(Collected data entries)
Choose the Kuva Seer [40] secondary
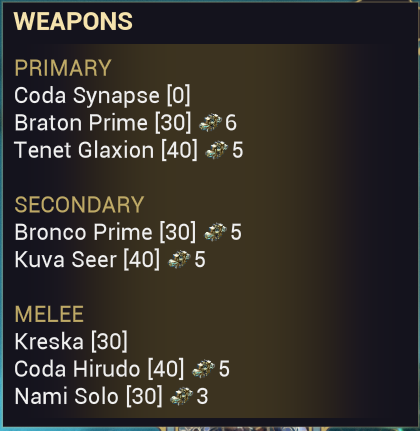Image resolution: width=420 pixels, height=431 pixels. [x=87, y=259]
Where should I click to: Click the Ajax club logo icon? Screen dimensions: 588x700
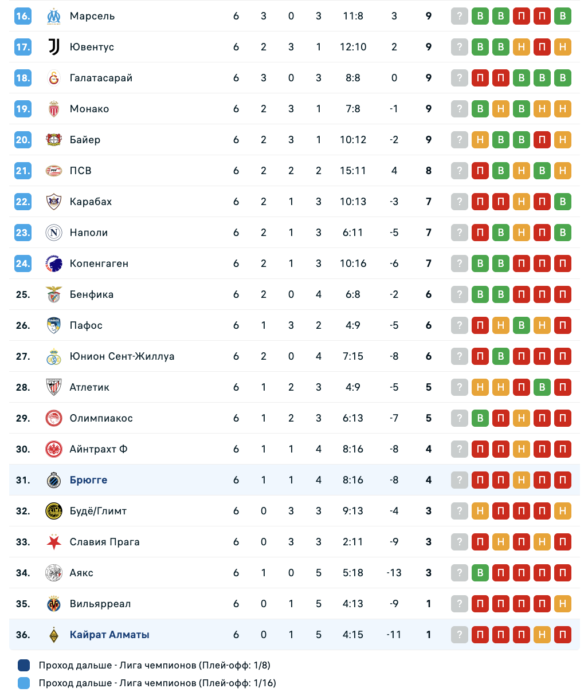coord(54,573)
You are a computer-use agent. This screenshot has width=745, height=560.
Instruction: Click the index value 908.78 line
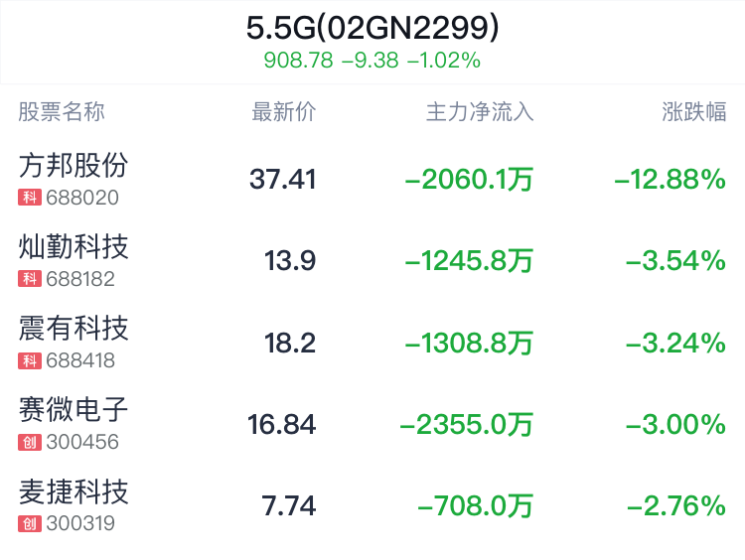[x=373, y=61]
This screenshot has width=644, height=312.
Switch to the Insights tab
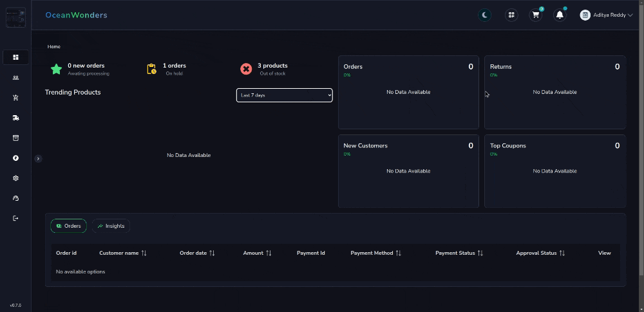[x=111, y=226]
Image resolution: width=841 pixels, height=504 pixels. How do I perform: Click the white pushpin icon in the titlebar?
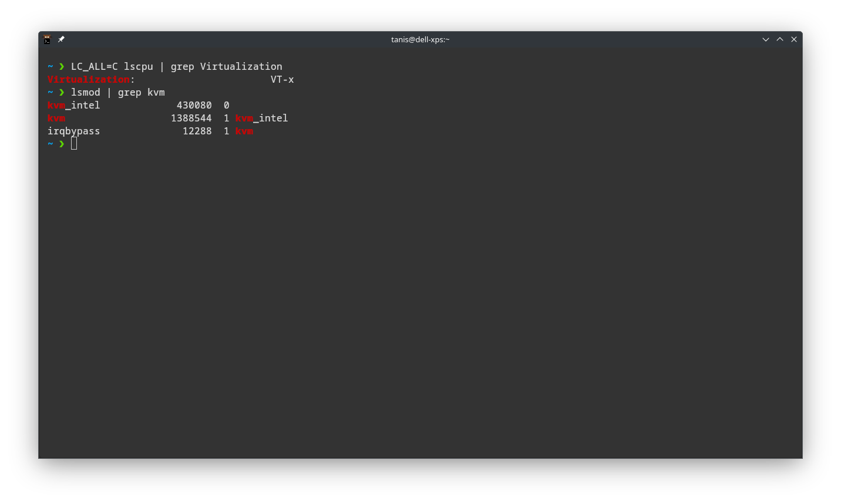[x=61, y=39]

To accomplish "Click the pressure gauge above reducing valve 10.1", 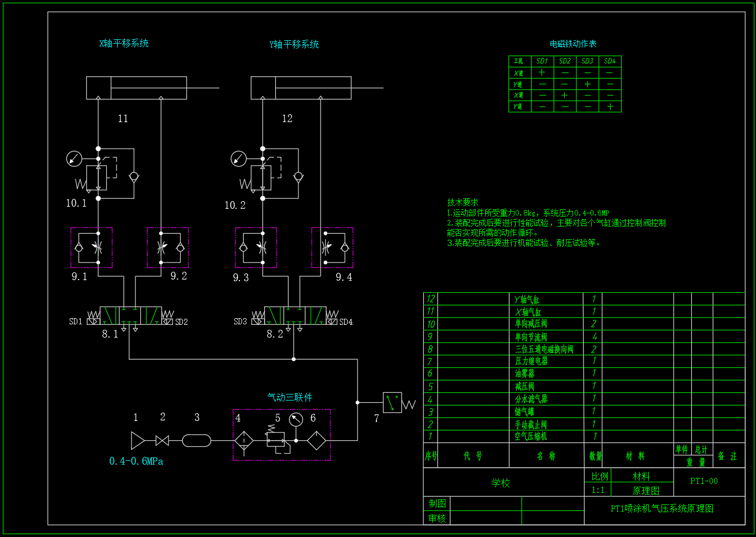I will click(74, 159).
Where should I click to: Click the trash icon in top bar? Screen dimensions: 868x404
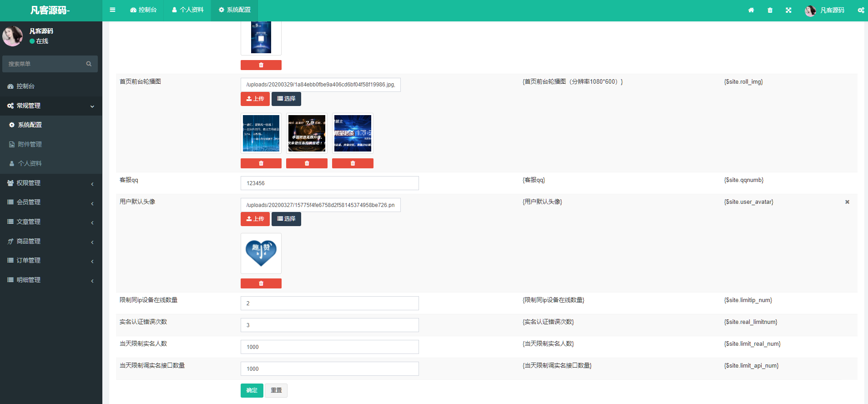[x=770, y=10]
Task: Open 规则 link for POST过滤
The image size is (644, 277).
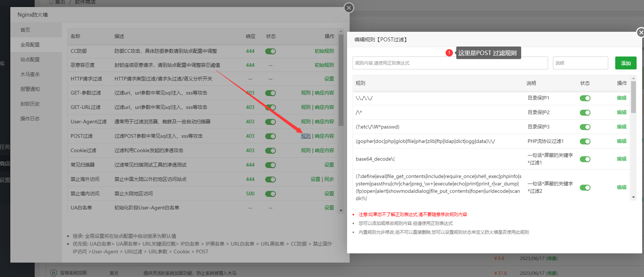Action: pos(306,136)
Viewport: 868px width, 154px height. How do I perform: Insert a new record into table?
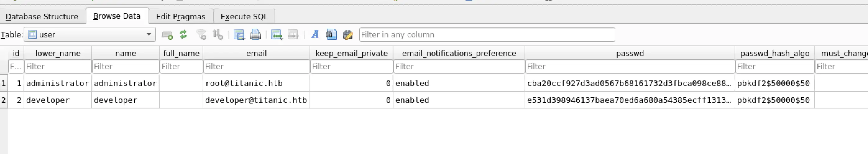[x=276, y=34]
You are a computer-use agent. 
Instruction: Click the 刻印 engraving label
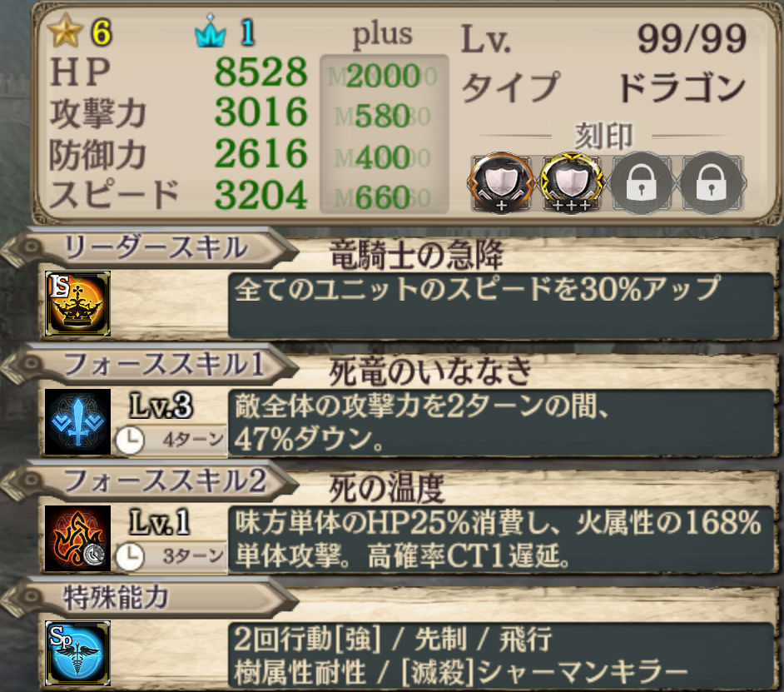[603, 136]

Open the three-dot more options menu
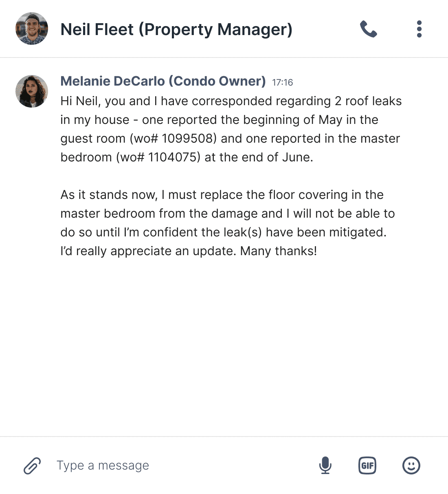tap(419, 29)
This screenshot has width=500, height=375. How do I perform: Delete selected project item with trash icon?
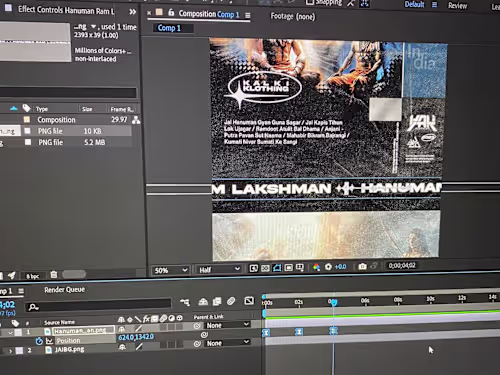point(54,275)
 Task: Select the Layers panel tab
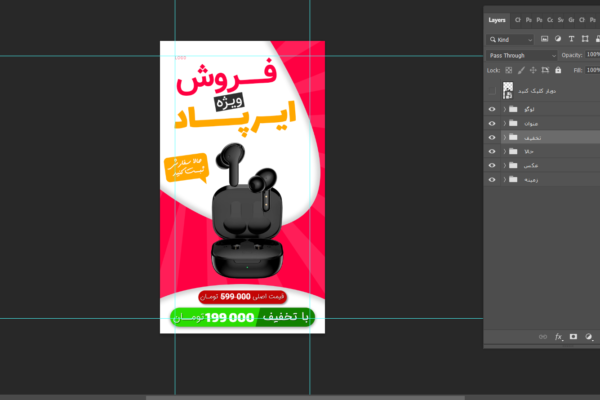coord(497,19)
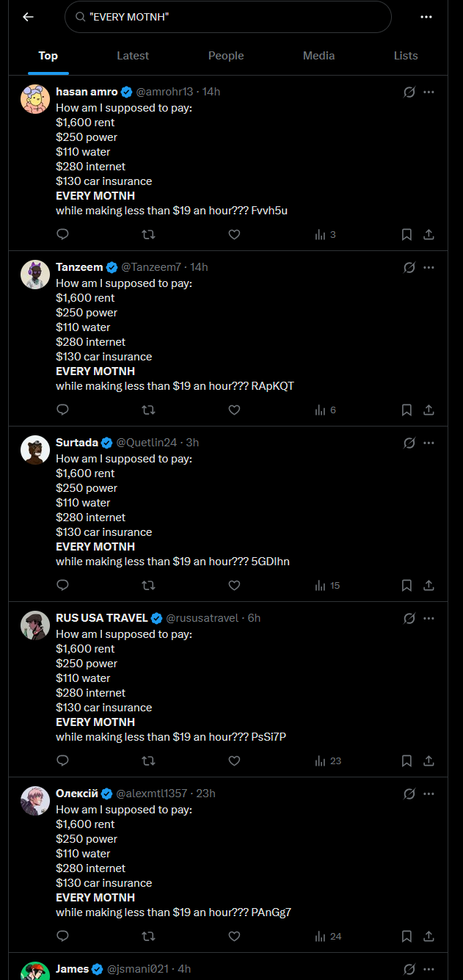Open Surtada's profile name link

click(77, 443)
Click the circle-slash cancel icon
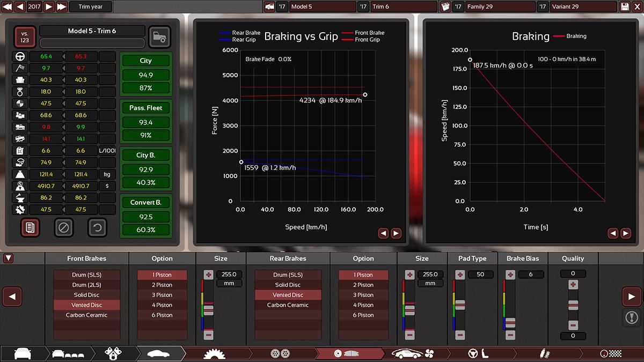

PROBLEM TO WORK ON:
Quote only what lies between the first line of the records and the line containing "You are a computer-use agent. This", please, including both lines and excluding images.

RESULT OF THIS TASK:
Choose the Kuva Seer [40] secondary
Image resolution: width=420 pixels, height=431 pixels. [x=87, y=259]
Where should I click to: Click the Ajax club logo icon? Screen dimensions: 588x700
coord(54,573)
You are a computer-use agent. This screenshot has width=745, height=560.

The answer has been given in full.